The Supreme Court Wednesday extended the house arrest of five rights activists who were arrested from several cities in connection with the Koregaon-Bhima violence case for another five days.
A bench of Chief Justice Dipak Misra and Justices A M Khanwilkar and D Y Chandrachud adjourned the hearing on the plea filed by historian Romila Thapar and four others to September 17, after it was submitted that senior advocate Abhishek Manu Singhvi, who is representing the petitioners, was busy in another court.
Earlier, Singhvi appeared before the bench and submitted that the hearing on Thapar's plea be conducted after noon as he has to appear in another matter.
The court was hearing the plea filed against the arrest of the activists -- Varavara Rao, Arun Ferreira, Vernon Gonsalves, Sudha Bharadwaj and Gautam Navlakha.
Prominent Telugu poet Rao was arrested on August 28 from Hyderabad, while activists Gonsalves and Ferreira were nabbed from Mumbai, trade union activist Sudha Bharadwaj from Faridabad in Haryana and civil liberties activist Navlakha from Delhi.
The Maharashtra police had arrested them on August 28 in connection with an FIR lodged following a conclave -- 'Elgaar Parishad' -- held on December 31 last year that had later triggered violence at Koregaon-Bhima village.
The Supreme Court had on September 6 taken strong exception to the statement of a senior police officer on the arrest of the activists, saying he had cast "aspersions" on the top court.
An irked court had referred to the statements made to the media by an Assistant Commissioner of Police of Pune and said he was casting aspersions on the apex court by saying it should not have entertained the petition against the arrests.
The petition was filed by Thapar, economists Prabhat Patnaik and Devaki Jain, sociology professor Satish Deshpande and human rights lawyer Maja Daruwala.
The Maharashtra government had told the court that the petitioners were "strangers" to the mater and questioned their locus.

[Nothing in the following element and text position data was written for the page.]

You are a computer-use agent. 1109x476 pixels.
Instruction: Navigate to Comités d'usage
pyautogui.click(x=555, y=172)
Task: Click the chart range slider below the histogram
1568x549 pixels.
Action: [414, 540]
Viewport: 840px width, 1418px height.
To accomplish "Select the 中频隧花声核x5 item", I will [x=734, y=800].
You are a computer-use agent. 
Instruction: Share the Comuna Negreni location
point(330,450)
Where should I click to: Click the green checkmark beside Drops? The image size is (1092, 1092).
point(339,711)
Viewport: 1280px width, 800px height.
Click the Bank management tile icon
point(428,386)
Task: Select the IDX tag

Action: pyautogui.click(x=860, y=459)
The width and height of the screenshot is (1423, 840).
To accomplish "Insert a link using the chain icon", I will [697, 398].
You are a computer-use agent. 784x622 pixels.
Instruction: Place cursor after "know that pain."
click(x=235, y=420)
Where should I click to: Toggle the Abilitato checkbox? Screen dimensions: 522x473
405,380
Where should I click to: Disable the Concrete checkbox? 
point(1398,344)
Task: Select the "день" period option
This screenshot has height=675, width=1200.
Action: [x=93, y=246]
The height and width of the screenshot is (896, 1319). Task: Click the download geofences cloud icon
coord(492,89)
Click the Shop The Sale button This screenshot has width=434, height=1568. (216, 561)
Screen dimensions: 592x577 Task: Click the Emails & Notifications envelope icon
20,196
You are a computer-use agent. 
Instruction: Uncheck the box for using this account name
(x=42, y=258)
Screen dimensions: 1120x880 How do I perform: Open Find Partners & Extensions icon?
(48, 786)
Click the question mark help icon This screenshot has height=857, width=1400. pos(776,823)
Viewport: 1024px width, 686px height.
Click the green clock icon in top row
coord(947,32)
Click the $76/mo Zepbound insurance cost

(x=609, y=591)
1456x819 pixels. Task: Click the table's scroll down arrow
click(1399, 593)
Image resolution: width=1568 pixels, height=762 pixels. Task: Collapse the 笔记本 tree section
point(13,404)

Its counsel had said there was enough evidence including the materials taken from the activists' computers and other sources which belied the perception of the petitioners about those arrested.
Senior advocate Harish Salve, the counsel for Tushar Damgude who had filed the FIR in the Koregaon-Bhima violence, had opposed the plea of Thapar and said it could have been raised in the magistrate's court by the affected parties.
Earlier, the Maharashtra government had filed its response to the plea claiming the five rights activists were arrested due to the cogent evidence linking them with the banned CPI (Maoist) and not because of their dissenting views.
The state's response had come in the backdrop of the apex court, while ordering the house arrest of the five activists on August 29, categorically stating that "dissent is the safety valve of democracy".
The court had questioned the state police's move to arrest these activists nine months after the incident and said all of them were reputed citizens and "stifling the dissent" was not good.
The plea by Thapar and others has sought an independent probe into the arrests and their immediate release.